● **Task**: From the entries below, return exactly the lines beginning at the one that contains "Given: Focus the URL input field" and ending at the one that contains "Open 2021 Front", both of them included, and only those lines.

Collection entries
*** Block opens ***

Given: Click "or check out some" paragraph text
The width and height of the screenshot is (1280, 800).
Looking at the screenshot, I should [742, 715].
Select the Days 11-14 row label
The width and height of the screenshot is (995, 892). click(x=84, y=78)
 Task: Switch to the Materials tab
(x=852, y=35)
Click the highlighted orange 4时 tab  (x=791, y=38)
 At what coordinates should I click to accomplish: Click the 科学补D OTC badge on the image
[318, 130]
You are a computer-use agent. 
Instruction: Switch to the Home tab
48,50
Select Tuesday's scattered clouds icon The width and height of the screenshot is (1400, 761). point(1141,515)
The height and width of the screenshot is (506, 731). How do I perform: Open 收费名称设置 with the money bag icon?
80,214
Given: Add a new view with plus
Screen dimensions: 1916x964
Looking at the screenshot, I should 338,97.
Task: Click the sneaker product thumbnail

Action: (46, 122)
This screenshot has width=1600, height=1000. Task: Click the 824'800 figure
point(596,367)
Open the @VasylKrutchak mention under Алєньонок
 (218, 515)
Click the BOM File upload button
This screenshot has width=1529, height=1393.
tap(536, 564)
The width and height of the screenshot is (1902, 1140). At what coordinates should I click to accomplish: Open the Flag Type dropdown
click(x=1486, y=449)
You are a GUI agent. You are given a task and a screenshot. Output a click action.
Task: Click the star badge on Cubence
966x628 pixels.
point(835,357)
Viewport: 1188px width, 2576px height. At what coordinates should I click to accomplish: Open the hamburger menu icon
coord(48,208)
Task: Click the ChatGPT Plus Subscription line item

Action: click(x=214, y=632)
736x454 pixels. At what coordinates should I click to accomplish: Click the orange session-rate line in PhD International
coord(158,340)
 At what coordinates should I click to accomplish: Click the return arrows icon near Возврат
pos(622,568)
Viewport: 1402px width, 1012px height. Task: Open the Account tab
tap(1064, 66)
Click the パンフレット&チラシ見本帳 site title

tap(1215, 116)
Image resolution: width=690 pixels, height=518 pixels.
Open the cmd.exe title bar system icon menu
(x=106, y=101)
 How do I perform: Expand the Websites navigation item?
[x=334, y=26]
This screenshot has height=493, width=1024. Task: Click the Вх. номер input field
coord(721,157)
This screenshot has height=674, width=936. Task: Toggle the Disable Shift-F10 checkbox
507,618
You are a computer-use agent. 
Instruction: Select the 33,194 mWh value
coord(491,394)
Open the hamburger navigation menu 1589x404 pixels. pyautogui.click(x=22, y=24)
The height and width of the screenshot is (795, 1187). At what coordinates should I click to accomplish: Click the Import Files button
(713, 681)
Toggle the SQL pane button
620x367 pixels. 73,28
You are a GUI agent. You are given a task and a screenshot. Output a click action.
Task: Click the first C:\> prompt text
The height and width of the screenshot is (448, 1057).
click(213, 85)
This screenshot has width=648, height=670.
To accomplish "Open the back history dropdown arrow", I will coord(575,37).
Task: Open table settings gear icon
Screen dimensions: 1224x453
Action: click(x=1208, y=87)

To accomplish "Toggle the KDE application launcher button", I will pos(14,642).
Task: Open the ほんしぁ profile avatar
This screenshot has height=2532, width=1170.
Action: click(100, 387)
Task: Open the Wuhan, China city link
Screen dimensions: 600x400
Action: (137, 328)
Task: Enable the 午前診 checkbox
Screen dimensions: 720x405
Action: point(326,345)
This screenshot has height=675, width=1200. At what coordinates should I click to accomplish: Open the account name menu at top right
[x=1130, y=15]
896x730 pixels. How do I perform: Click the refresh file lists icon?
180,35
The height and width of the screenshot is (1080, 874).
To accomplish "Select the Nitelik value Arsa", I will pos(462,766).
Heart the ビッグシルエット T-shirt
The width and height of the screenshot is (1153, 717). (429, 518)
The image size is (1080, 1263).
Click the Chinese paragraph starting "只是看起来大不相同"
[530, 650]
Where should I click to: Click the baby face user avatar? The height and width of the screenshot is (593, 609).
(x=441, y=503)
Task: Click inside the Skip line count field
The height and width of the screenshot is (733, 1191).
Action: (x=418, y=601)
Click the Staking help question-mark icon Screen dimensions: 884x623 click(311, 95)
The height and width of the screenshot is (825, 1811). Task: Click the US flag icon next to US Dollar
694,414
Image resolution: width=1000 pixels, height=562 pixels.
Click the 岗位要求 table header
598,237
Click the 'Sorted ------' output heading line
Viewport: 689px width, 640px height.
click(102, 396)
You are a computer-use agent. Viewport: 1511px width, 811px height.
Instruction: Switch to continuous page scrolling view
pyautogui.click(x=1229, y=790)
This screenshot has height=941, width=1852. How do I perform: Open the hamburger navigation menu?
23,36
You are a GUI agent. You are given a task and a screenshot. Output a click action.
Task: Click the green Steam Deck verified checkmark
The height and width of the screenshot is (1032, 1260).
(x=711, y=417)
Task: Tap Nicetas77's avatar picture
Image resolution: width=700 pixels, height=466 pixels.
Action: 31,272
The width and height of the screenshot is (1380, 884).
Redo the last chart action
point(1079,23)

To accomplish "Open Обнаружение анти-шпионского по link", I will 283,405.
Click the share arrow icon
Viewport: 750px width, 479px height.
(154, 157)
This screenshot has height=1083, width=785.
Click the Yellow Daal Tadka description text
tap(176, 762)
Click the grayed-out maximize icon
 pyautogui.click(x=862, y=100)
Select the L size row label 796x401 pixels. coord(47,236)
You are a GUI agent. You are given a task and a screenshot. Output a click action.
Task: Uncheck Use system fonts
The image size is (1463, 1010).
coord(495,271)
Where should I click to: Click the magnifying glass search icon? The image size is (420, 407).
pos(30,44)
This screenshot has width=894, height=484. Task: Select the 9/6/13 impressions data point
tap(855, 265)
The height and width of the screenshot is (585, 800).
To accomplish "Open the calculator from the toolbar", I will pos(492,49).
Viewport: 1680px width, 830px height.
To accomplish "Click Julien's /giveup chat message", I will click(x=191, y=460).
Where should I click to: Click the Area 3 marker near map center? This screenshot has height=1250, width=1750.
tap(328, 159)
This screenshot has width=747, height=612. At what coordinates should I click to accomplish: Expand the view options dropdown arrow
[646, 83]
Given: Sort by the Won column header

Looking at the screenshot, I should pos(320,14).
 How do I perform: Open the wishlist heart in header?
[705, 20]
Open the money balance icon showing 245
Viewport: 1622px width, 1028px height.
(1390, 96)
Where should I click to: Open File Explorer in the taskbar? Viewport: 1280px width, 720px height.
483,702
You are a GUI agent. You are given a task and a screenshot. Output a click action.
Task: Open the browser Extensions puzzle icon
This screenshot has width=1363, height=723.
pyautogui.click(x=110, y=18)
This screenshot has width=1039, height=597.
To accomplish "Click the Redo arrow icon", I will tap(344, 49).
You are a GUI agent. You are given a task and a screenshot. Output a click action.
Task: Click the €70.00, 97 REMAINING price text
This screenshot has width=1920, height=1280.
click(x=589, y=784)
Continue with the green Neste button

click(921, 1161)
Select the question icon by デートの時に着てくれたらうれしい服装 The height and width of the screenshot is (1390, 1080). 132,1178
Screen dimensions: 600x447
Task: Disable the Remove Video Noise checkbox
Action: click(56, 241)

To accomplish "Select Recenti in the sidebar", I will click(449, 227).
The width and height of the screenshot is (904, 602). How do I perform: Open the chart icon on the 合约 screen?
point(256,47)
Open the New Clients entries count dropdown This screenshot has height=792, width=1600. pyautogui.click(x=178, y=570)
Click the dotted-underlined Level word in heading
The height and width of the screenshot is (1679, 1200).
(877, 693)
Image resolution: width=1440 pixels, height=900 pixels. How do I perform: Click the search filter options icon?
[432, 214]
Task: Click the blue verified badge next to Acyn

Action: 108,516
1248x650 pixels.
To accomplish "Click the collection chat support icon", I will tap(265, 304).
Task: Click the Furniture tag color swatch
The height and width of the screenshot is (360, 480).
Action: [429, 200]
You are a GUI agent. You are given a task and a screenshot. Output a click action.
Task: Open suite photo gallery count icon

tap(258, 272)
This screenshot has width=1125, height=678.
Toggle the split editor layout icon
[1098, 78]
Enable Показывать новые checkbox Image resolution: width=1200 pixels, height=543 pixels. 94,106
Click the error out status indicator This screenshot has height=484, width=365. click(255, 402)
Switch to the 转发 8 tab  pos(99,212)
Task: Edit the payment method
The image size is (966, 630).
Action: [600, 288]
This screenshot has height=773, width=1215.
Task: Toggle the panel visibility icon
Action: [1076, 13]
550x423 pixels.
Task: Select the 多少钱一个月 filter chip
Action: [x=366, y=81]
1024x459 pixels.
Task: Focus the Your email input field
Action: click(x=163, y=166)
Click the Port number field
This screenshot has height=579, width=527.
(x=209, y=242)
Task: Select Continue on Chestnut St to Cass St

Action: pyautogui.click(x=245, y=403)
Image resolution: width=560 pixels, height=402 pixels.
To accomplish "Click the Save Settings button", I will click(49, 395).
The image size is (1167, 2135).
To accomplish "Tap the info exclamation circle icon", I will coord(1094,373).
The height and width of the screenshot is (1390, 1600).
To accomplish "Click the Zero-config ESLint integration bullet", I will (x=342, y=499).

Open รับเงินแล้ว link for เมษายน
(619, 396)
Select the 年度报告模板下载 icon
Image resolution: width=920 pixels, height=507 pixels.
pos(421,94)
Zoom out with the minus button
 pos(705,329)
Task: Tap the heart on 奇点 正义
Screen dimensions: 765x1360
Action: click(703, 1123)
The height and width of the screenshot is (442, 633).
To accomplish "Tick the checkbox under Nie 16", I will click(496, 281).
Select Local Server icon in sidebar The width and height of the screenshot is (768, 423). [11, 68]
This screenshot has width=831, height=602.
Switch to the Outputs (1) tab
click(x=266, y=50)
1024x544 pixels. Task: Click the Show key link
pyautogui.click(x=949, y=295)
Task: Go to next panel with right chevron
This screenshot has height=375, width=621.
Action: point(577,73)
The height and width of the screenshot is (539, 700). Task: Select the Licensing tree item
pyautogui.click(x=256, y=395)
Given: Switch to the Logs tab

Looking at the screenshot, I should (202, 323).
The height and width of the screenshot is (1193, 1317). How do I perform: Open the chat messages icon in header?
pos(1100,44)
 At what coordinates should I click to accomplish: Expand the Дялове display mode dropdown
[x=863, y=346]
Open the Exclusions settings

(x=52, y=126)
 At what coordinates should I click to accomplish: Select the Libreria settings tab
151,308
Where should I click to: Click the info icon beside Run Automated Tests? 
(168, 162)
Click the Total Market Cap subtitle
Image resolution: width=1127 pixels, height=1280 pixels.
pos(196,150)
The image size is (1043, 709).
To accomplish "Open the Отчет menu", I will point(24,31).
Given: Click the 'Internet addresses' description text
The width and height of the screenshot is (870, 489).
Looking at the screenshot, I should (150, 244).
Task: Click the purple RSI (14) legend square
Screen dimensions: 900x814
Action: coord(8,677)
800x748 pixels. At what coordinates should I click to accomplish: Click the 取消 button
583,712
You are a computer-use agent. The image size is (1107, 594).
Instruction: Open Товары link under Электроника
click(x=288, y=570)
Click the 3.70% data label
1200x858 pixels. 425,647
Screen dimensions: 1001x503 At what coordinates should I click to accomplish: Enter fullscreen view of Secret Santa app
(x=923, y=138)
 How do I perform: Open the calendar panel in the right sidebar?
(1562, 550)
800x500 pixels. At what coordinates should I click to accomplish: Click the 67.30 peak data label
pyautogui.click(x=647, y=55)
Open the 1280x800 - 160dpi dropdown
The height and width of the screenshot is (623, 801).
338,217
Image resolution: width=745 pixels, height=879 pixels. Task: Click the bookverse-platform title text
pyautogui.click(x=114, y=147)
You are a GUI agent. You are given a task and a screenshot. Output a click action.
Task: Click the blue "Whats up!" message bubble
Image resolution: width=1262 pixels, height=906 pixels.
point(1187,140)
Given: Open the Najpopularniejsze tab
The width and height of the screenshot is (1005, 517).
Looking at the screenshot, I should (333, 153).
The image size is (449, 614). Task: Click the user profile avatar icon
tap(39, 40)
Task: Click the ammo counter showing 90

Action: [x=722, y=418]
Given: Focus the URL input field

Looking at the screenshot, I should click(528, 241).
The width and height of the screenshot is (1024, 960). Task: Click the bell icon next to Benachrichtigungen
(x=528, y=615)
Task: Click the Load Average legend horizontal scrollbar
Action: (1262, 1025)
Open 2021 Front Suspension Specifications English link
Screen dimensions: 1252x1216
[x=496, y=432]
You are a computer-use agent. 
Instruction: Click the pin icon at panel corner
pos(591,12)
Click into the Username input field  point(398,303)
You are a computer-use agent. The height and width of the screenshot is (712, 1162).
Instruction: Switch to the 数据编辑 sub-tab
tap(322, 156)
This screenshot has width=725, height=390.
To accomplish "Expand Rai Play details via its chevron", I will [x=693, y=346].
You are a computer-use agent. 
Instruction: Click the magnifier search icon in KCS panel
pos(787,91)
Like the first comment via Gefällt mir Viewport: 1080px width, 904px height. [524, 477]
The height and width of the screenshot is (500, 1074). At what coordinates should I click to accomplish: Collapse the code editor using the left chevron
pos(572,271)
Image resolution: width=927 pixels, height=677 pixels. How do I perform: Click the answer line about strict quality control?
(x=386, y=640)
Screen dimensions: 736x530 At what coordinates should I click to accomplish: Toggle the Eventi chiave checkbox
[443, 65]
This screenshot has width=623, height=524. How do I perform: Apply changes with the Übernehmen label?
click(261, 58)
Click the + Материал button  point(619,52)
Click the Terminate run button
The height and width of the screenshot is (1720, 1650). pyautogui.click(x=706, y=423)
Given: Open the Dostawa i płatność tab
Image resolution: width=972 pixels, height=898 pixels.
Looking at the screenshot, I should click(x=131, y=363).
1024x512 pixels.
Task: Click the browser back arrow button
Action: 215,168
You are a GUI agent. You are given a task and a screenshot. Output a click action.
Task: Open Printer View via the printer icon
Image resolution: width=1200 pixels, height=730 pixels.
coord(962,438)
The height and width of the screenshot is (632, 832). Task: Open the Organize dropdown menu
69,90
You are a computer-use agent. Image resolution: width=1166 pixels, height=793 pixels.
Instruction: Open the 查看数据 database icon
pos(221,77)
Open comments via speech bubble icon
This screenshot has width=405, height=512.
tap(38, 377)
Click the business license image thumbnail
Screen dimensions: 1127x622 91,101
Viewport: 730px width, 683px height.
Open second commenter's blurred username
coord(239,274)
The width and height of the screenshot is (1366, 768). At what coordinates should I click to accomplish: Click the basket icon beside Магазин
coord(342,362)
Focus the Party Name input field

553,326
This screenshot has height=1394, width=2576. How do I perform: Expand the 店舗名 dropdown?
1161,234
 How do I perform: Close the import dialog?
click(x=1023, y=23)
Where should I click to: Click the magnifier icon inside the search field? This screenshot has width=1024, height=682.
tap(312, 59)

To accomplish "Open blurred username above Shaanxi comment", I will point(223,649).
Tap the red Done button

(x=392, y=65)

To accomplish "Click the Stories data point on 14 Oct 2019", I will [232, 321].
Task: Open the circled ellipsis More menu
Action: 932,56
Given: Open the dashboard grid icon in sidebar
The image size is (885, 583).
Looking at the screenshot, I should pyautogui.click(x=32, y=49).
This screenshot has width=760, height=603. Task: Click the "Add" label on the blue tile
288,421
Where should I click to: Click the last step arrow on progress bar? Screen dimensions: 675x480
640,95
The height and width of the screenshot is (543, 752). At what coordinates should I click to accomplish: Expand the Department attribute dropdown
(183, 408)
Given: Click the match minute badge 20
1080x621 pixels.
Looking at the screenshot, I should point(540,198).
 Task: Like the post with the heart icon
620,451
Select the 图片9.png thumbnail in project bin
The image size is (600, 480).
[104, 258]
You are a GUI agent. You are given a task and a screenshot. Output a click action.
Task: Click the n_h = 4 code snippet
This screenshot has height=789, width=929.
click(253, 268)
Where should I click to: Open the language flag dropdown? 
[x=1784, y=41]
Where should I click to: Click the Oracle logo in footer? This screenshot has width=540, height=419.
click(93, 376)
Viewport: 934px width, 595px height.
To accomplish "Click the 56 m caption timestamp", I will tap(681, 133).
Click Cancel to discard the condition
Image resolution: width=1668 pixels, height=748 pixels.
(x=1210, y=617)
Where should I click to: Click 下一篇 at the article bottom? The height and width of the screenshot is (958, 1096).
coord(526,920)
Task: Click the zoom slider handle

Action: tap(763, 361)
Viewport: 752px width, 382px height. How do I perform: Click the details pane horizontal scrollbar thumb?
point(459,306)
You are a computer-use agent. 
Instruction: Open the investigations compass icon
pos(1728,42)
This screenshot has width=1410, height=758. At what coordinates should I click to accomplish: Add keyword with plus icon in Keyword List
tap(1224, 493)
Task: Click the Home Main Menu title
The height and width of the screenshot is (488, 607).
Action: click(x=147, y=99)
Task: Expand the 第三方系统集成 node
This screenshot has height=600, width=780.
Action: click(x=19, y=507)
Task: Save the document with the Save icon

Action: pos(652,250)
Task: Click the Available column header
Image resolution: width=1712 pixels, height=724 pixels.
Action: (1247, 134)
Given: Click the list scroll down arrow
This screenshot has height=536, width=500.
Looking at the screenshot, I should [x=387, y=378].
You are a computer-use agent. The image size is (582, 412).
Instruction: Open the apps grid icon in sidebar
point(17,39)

*** Block closes ***

● **Answer area**:
Given: Focus the URL input field

Looking at the screenshot, I should click(528, 241).
The width and height of the screenshot is (1024, 960). Task: Click the bell icon next to Benachrichtigungen
(x=528, y=615)
Task: Click the Load Average legend horizontal scrollbar
Action: (1262, 1025)
Open 2021 Front Suspension Specifications English link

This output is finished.